**Consigne 1:** Pouvez-vous reproduire à l'identique la partie du passage sur Sténio qui commence par les mots « Sténio ne résiste » et s'achève sur « âme dans l’impudicité. » ?
**Consigne 2:**
Répondez à ces questions sur le passage consacré à Sténio :
(a) Quel est le seul moyen pour Sténio d'oublier le ciel où il n'a pu monter ?
(b) De quelle manière marche-t-il en acceptant sa destinée nouvelle ?
(c) Dans quoi se plonge-t-il sans hésitation et sans frayeur ?
**Consigne 3:** Pouvez-vous reprendre le passage sur Sténio là où il s'interrompt et en écrire la suite ?

**Texte fourni:**

────────────────────

Sténio ne résiste pas à cette cruelle épreuve, il s’était élevé trop haut pour ne pas faire une chute mortelle. Après avoir plané si long-temps dans les régions éthérées de la divine espérance, il ne peut vivre impunément dans l’atmosphère épaisse et lourde des passions humaines. Il n’a qu’un moyen d’oublier le ciel où il n’a pu monter, c’est de tuer son âme dans l’impudicité.

Et comme il accepte bravement sa destinée nouvelle, comme il ne veut pas revenir sur ses pas, il marche la tête haute, le front découvert, il se plonge sans hésitation et sans frayeur dans les honteuses voluptés qu’il avait dédaignées jusque-là. Puisque Dieu lui refuse la gloire de consoler le malheur, puisqu’il a plu à son caprice de ne pas donner à sa voix l’accent qui devait convaincre l’incrédulité, qu’a-t-il à faire désormais sur la terre ? quelle femme pourrait-il aimer, puisqu’il n’a pas su fléchir et amener à lui celle qu’il avait choisie comme la plus belle et la plus grande ?

────────────────────

Enregistrements conservés:
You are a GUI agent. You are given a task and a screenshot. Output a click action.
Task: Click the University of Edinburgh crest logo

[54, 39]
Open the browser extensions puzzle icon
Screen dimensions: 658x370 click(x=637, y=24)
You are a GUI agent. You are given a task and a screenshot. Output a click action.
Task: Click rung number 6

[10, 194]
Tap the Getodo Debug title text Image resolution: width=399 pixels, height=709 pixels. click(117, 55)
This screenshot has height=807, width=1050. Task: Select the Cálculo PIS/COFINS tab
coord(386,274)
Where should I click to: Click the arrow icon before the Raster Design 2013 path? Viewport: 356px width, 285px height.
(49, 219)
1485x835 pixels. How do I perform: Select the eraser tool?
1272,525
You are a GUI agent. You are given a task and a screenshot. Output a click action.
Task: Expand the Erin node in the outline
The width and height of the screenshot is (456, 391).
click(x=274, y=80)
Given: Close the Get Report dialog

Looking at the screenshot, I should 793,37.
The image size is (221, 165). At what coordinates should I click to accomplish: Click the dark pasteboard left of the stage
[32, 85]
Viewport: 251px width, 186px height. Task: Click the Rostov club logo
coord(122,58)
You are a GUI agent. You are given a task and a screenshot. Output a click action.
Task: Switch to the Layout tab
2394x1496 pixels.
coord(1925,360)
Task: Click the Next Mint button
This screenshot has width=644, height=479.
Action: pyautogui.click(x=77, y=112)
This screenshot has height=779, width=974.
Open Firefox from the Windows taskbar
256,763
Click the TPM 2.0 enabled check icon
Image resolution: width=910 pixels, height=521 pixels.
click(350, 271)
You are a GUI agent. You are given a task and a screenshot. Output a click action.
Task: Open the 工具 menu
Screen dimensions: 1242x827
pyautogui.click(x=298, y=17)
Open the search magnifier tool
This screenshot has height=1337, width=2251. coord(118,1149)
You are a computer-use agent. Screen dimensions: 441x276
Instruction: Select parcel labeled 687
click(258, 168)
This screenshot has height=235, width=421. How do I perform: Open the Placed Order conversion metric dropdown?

────────────────────

**Réponse 1:**
Sténio ne résiste pas à cette cruelle épreuve, il s’était élevé trop haut pour ne pas faire une chute mortelle. Après avoir plané si long-temps dans les régions éthérées de la divine espérance, il ne peut vivre impunément dans l’atmosphère épaisse et lourde des passions humaines. Il n’a qu’un moyen d’oublier le ciel où il n’a pu monter, c’est de tuer son âme dans l’impudicité.

**Réponse 2:**
(a) Tuer son âme dans l'impudicité.
(b) La tête haute, le front découvert.
(c) Dans les honteuses voluptés qu'il avait dédaignées jusque-là.

**Réponse 3:**
Sténio poursuit courageusement le suicide auquel il s’est résolu. Il éteint une à une toutes les illusions de sa jeunesse. Il achète pour sa couche embaumée les plus illustres naissances, les pudeurs les plus rebelles, les vertus les plus obstinées, il s’acharne au plaisir et à l’avilissement ; quand sa raison se réveille et hasarde une remontrance, il s’enivre et impose silence à sa raison. Plongé dans un sommeil stupide, il résiste impassiblement aux lascivetés les plus habiles.

Et un jour il s’aperçoit que ses sens sont morts pour le plaisir comme son âme est morte pour l’amour.

Sa vie est finie, son génie s’éteint, sa lyre se brise. L’idée même de Dieu, et des châtimens qui le menacent, ne peut plus l’enchaîner sur la terre. Au-delà comme en-deçà, la douleur désespérée : le doute conclut pour l’enfer, Sténio se tue.

Mais pourquoi a-t-il perdu courage après une première épreuve ? pourquoi n’a-t-il pas aimé une femme plus jeune et plus confiante ?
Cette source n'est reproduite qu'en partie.